Right... American imperialism... the wars of the American empire, the "empire of oil". [Hey, wasn't there a company called "Imperial Oil" in Canada? Ed.] Yes, Ed., indeed there was! It was part of the Standard Oil empire, and retains the brand name "Esso" to this day. But let's move on...
If you buy Walt's argument that the USA is fighting in the Middle East to protect its empire against Islamic nationalist fanatics, you might pause to consider the fate of previous empires. The Russians and "Soviets" tried twice to invade and conquer Afghanistan. So did the British, who in the first half of the 20th century considered all of the Middle East, from the Gulf to Pakistan, to be within their sphere of influence.
Going back to ancient history, the Greeks had some success in that region. Alexander the Great penetrated as far as Kafiristan, a historical region that covered present-day Nuristan Province in Afghanistan. (If you've seen the admirable movie version of Kipling's The Man Who Would Be King, you'll know where I'm going with this.)
The Roman Empire, at its greatest extent, included the Holy Land, as well as Syria and "Mesopotamia" (more or less the same as northern Iraq), the very land which ISIS is fighting to take over today. That area was one of the first parts of the Roman Empire to fall. The Romans just gave up on it. They didn't know about the oil!
As Edward Gibbon tells us -- click here to read The Decline and Fall of the Roman Empire as an e-book -- the Roman Empire imploded. It decayed and crumbled from within, doomed by its abandonment of the principles and policies that made it great. The Romans lost their respect for their gods and for decent living. They put pleasure ahead of civic duty, and gave themselves over to hedonism and excess.
The same thing happened in America, then "the rest of the West", in the 1960s. I refer to the rise of the hippie "movement" and the era of "flower power". Sex, drugs and indolence became a way of life for hundreds of thousands of (mostly white, middle-class) American youths. Such gurus of hippiedom as Timothy Leary encouraged young people to "turn on, tune in and drop out", and that's exactly what they did.
So what (I hear you ask). The toxins of those days have been neutralized by the materialism and hard times of the 80s and 90s. Yes, the drugs are still there, but you don't see all those dirty kids panhandling on the streets any more. Young people are going to school, working, having families, much as before. The hippie daze was just a blip.
Maybe so (I answer), but the West never recovered its respect for religion, its sense of community and ideals of civic duty and national pride. Mark Steyn and others have quite rightly drawn parallels with the decline of Rome and the decline of America today. See also James Burnham's Suicide of the West (Random House 1970), written at the height of the hippie craze.
What does the hippie craze have to do with the hatred of America exhibited in much of the world -- especially the Middle East -- today? It's this. How can you love or even respect a nation which does not love or respect itself?

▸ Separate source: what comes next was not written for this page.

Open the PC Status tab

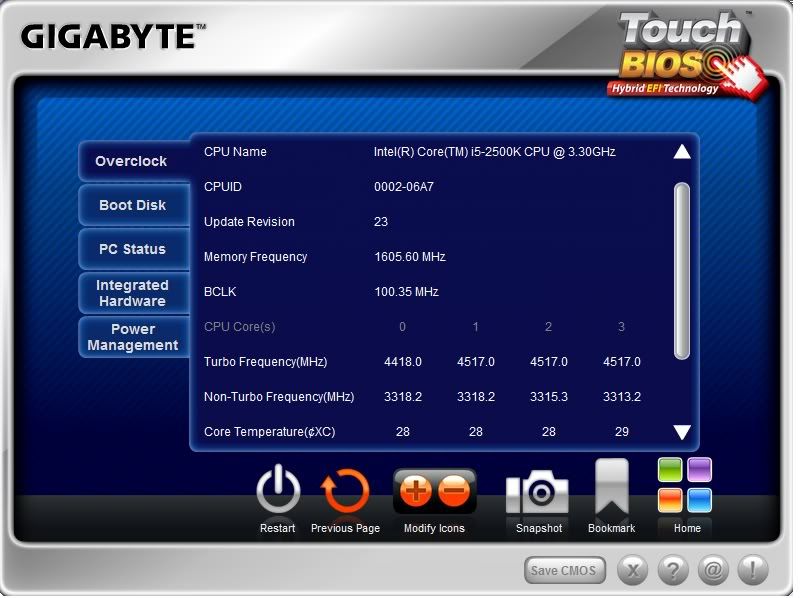click(x=132, y=249)
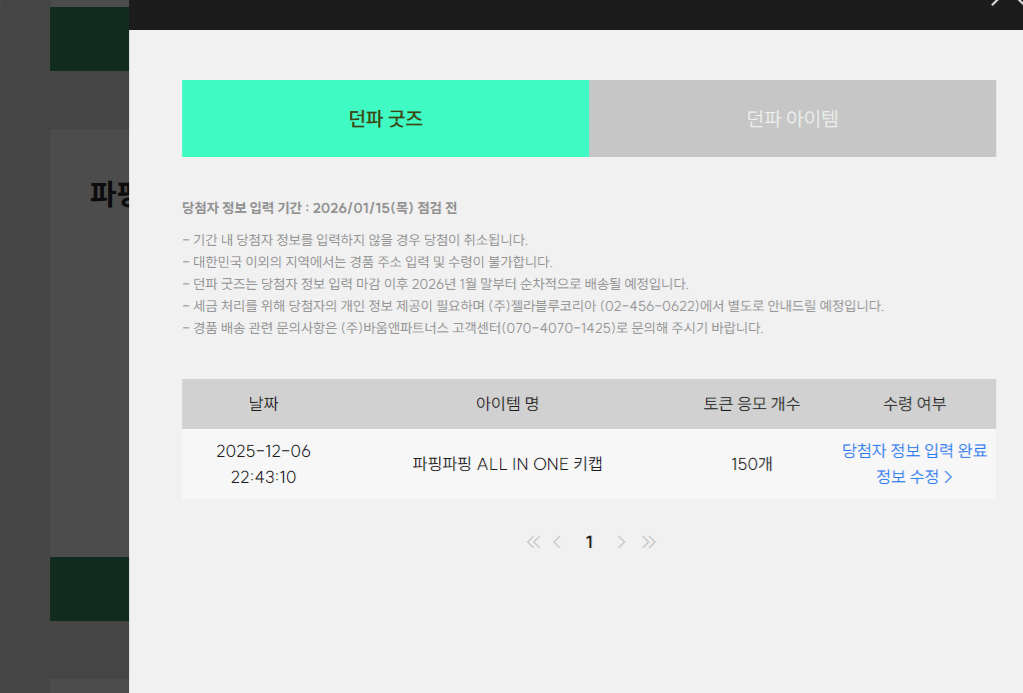Switch to the 던파 굿즈 tab
Screen dimensions: 1023x693
[x=385, y=118]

A half-century ago, before the hippies exported their scruffy lifestyle to the rest of the world, Americans were generally respected, even admired. Foreigners had never seen Americans wandering around their streets naked and stoned, begging for spare change, epitomizing decadence. Then came the hippies.
The reaction of people in places like Afghanistan was summed up by a director of that country's Ministry of Foreign Affairs, quoted by Suzanne Labin in Hippies, drogues et sexe -- translated in English as Hippies, Drugs and Promiscuity (Arlington House 1972):
The West [he said] has always been the symbol of culture, of enterprise, of civility, of power, of artistic splendor for us. And now we have the children of this West in the streets of Kabul: dressed like tramps, stretched out on tables, begging in the streets, scornful of learning, spending full-time on drugs or, at best, guitars. We have the impression that the marrow of your civilization is rotting. [Emphasis mine. Walt]
The sons of our more prominent families have traditionally had only one aspiration: to go study in the brilliant West. Now they don't want to go any more, and besides, their families -- in whom the traditions of good breeding, of order, and of respect for the traditional ways are still very much alive -- agree that their children should not go off into your world of perdition. The hippies have turned our youth away from the West.
The people of the Middle East -- "moderate Muslims" as well as Islamic extremists -- reject Western society as it now appears, dominated by what I'll call the American "culture of whatever". There is no sense of responsibility, only of "rights". There is no morality, no sense of right and wrong, not even in the Church. ("Who am I to judge?")
What is left of the "hippie culture" is the idea that anything goes. "If it feels good, do it." And, "If you don't want to do it, you don't have to." The people of the Middle East -- not to mention the rest of Asia, Africa and Latin America -- don't want their society to become like ours. Who can blame them?!